**WORK ORDER**
Print all of the data exactly as written.

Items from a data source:
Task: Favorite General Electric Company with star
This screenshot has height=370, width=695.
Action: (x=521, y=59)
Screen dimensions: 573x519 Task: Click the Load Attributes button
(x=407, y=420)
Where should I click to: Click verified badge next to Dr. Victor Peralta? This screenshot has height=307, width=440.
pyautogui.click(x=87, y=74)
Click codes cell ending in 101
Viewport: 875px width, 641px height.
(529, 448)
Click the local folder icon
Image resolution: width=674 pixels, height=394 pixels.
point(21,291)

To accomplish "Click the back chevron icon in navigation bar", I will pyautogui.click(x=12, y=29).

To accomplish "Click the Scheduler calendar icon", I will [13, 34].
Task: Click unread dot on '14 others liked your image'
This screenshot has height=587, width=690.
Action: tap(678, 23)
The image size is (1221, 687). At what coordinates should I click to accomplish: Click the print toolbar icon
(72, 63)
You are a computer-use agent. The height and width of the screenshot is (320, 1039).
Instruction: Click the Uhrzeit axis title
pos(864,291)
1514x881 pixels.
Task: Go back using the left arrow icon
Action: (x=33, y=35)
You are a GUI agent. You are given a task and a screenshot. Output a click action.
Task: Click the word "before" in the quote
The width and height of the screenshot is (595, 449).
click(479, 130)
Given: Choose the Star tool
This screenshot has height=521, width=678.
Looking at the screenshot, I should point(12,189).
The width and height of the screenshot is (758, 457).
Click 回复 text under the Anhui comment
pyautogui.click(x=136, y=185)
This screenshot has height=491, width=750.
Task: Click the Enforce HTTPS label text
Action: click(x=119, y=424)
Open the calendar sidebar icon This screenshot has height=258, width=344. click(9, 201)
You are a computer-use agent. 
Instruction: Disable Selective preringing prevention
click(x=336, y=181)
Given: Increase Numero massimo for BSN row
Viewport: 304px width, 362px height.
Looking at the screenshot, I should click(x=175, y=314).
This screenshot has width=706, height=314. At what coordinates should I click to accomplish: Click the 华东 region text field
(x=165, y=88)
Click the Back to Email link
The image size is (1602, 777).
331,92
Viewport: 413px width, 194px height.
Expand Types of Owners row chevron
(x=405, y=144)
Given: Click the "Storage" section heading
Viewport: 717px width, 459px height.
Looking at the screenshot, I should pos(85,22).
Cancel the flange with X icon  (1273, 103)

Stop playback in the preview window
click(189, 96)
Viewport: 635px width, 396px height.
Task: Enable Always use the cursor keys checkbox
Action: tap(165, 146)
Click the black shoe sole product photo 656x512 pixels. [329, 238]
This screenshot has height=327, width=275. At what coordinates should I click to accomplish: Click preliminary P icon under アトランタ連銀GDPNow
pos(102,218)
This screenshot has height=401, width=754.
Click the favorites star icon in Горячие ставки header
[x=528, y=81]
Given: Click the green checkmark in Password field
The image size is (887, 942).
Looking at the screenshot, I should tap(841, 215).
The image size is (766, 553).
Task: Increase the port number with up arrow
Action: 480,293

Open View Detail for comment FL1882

**REPLY**
Task: Favorite General Electric Company with star
This screenshot has height=370, width=695.
Action: (x=521, y=59)
Screen dimensions: 573x519 Task: Click the Load Attributes button
(x=407, y=420)
Where should I click to: Click verified badge next to Dr. Victor Peralta? This screenshot has height=307, width=440.
pyautogui.click(x=87, y=74)
Click codes cell ending in 101
Viewport: 875px width, 641px height.
(529, 448)
Click the local folder icon
Image resolution: width=674 pixels, height=394 pixels.
point(21,291)

To accomplish "Click the back chevron icon in navigation bar", I will pyautogui.click(x=12, y=29).

To accomplish "Click the Scheduler calendar icon", I will [13, 34].
Task: Click unread dot on '14 others liked your image'
This screenshot has height=587, width=690.
Action: tap(678, 23)
The image size is (1221, 687). At what coordinates should I click to accomplish: Click the print toolbar icon
(72, 63)
You are a computer-use agent. The height and width of the screenshot is (320, 1039).
Instruction: Click the Uhrzeit axis title
pos(864,291)
1514x881 pixels.
Task: Go back using the left arrow icon
Action: (x=33, y=35)
You are a GUI agent. You are given a task and a screenshot. Output a click action.
Task: Click the word "before" in the quote
The width and height of the screenshot is (595, 449).
click(479, 130)
Given: Choose the Star tool
This screenshot has height=521, width=678.
Looking at the screenshot, I should point(12,189).
The width and height of the screenshot is (758, 457).
Click 回复 text under the Anhui comment
pyautogui.click(x=136, y=185)
This screenshot has height=491, width=750.
Task: Click the Enforce HTTPS label text
Action: click(x=119, y=424)
Open the calendar sidebar icon This screenshot has height=258, width=344. click(9, 201)
You are a computer-use agent. 
Instruction: Disable Selective preringing prevention
click(x=336, y=181)
Given: Increase Numero massimo for BSN row
Viewport: 304px width, 362px height.
Looking at the screenshot, I should click(x=175, y=314).
This screenshot has width=706, height=314. At what coordinates should I click to accomplish: Click the 华东 region text field
(x=165, y=88)
Click the Back to Email link
The image size is (1602, 777).
331,92
Viewport: 413px width, 194px height.
Expand Types of Owners row chevron
(x=405, y=144)
Given: Click the "Storage" section heading
Viewport: 717px width, 459px height.
Looking at the screenshot, I should pos(85,22).
Cancel the flange with X icon  (1273, 103)

Stop playback in the preview window
click(189, 96)
Viewport: 635px width, 396px height.
Task: Enable Always use the cursor keys checkbox
Action: tap(165, 146)
Click the black shoe sole product photo 656x512 pixels. [329, 238]
This screenshot has height=327, width=275. At what coordinates should I click to accomplish: Click preliminary P icon under アトランタ連銀GDPNow
pos(102,218)
This screenshot has height=401, width=754.
Click the favorites star icon in Горячие ставки header
[x=528, y=81]
Given: Click the green checkmark in Password field
The image size is (887, 942).
Looking at the screenshot, I should tap(841, 215).
The image size is (766, 553).
Task: Increase the port number with up arrow
Action: 480,293

Open View Detail for comment FL1882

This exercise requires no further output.